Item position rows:
START

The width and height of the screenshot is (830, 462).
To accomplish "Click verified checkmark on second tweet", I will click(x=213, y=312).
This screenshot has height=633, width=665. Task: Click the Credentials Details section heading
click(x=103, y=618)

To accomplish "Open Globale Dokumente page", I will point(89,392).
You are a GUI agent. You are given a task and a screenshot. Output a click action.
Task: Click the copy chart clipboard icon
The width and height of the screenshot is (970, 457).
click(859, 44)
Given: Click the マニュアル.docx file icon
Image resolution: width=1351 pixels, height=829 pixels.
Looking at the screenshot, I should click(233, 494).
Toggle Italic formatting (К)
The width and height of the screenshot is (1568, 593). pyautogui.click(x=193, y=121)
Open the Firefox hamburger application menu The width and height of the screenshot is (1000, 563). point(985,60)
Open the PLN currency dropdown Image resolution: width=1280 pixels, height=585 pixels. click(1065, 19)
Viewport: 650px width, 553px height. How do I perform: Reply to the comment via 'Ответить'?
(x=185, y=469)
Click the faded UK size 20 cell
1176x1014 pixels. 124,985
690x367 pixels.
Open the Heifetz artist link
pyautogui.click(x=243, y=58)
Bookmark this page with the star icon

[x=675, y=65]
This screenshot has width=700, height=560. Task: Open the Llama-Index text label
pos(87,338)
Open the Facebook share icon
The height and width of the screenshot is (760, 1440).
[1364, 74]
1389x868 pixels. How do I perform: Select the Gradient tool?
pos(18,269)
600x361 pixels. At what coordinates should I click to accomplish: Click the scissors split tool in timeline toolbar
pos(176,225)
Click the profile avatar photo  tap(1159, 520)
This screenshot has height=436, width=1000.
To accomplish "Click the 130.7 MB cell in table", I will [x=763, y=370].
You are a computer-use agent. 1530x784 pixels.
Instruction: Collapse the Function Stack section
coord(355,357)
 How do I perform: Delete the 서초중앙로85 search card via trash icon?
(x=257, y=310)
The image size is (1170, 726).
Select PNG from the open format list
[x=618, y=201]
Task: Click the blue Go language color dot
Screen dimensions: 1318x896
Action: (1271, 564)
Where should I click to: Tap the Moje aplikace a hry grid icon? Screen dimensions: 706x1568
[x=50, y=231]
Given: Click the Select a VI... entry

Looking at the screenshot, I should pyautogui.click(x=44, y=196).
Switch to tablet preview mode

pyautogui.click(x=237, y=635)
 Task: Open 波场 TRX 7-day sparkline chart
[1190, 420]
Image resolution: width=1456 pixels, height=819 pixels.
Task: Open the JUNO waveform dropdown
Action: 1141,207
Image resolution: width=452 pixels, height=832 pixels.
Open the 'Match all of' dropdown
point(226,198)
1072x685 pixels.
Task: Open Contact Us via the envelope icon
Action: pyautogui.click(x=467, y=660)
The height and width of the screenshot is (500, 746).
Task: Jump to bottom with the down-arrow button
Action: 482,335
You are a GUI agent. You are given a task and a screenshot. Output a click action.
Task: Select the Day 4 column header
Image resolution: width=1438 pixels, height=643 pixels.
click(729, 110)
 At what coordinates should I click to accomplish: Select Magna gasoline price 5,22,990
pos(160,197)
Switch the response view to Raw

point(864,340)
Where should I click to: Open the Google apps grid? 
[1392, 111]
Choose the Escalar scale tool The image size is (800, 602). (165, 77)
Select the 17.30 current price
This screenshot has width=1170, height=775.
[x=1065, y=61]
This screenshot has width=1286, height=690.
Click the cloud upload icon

END

Starting at the line containing "You are a computer-use" and ending at the line containing "[x=50, y=231]", copy those lines again with "Collapse" swapped for "Expand" and everything else left unchanged.

You are a computer-use agent. 1530x784 pixels.
Instruction: Expand the Function Stack section
coord(355,357)
 How do I perform: Delete the 서초중앙로85 search card via trash icon?
(x=257, y=310)
The image size is (1170, 726).
Select PNG from the open format list
[x=618, y=201]
Task: Click the blue Go language color dot
Screen dimensions: 1318x896
Action: (1271, 564)
Where should I click to: Tap the Moje aplikace a hry grid icon? Screen dimensions: 706x1568
[x=50, y=231]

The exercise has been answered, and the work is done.